# Having Trouble Succeeding with Astrophotography



## GreggS (Jun 14, 2012)

Hi there-

I shoot with a Canon 550D/T2i and I've taken a few stabs at astrophotography. Namely, I'm trying to get some semblance of those clear Milky Way shots you see, with clear banding visible. If anyone has any experience with astrophotography that may be able to point me in the right direction, I'd love some advice. Here are the settings I typically use when trying:

-50mm f/1.8 or Tamron 10-24mm lens
-sturdy tripod
-manual mode: 'bulb'; f/22 or f/29; ISO 100-800 (I experiment within that range); 25-30 second exposures (using a remote timer); manual focus on infinity (when applicable)

If it matters, I'm shooting in Southwest Florida.

Thanks.


----------



## Aloicious (Jun 16, 2012)

how dark is the area you're shooting at? fort myers is pretty light polluted IIRC, try driving out of town a ways, and find a nice darker area (higher elevations help too)

the small aperture is the main problem. f22-f29 are WAY too stopped down. you're blocking practically all the light out.

out of those 2 lenses, I'd use the 50mm because it's quite a bit faster, the wide angle of the tamron is nice, but its a slow lens. I'd be using the 50mm at f1.8 or close to it. you want all the light you can get.

however if you're using the 50mm, you'll probably have to make a series of images and stitch them together like a panoramic because 50mm isn't wide enough to see everything you're looking for. you also won't be able to shoot 25-30s at 50mm without getting star trails. try something more like 10-15s....800ISO is good.

here is a milky way image I made with my D90 + 50mm 1.8 last year. this is a series of 'panels' stitched together, and each 'panel' has several images stacked together to get the most clean light in it....if that makes sense. you can see where a few were stitched together, and the small portion in the upper right corner that I missed.







also shoot in RAW if you're not already. post processing will be the key to bringing out the details...


----------



## Aloicious (Jun 16, 2012)

also, here's one from that same night, this is one single image after post processing, you can see how the light from the milkyway is still fairly dim here, this is what stacking multiple images helps with, to help increase the light beyond what you're able to take with 1 shot...(this shot was actually an accidental shutter trip, I didn't mean to get the telephone poles in there, but I liked it when I downloaded the images so I did some processing on it)

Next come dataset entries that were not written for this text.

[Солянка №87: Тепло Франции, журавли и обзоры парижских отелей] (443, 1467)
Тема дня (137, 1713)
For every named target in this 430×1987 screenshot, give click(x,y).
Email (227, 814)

that cluster of stars you can see in this image, is the same cluster in the bottom middle of the image in the post above

these aren't world class images or anything, but hopefully it helps you get going in the right direction

EDIT - these were also taken in a dark sky area out in the desert, so if where you're shooting at is more light polluted, it will be harder to capture


----------



## GreggS (Jun 16, 2012)

Aloicious said:


> also, here's one from that same night, this is one single image after post processing, you can see how the light from the milkyway is still fairly dim here, this is what stacking multiple images helps with, to help increase the light beyond what you're able to take with 1 shot...(this shot was actually an accidental shutter trip, I didn't mean to get the telephone poles in there, but I liked it when I downloaded the images so I did some processing on it)
> 
> 
> 
> ...




Thanks for the great examples and advice. Follow up question--Is there any specific direction I should be shooting to get the Milky Way (i.e. North? South? etc.)


----------



## Aloicious (Jun 16, 2012)

if you're in a sufficiently dark area, you should be able to see the active portion of the milkyway with your unaided eye....south south east around 11-12PM would be the best, but remember that it kindof depends on what time of the night you're shooting, since the earth is moving, the position of everything will change a little depending on the time you're looking at it, here is a place with free star charts to help you find stuff, they even list what stuff needs a telescope or not, on their chart the blue area is the general milky way...

Skymaps.com - Publication Quality Sky Maps & Star Charts
also forgot to mention, that if the moon is out, the light from the moon will make it alot harder to capture the milky way, its best to wait for a new moon (which is happening this tuesday) when the moon won't be out at all.


----------



## Garbz (Jun 17, 2012)

Wait what? F/22 or F/29? Just a few tips for photography in general:

- When you stop down smaller than f/11 diffraction stars causing sharpness issues on cameras with sensors as small as yours. 
- If you can spare an aperture stop to increase the light getting to your sensor and still have acceptable depth of field, then open the aperture rather than increasing the ISO. In the case of shooting space you should be shooting wide open before you even consider increasing the ISO beyond 100.
- If you can't get the required brightness when shooting stars and you don't want to end up with streaks (since the earth rotates) take a series of shorter exposures and stack them together with a program like Deep Sky Stacker. This will track the stars and rotate the pictures accordingly. Then in photoshop you can blend the completed sky shot with a still shot of the ground.


----------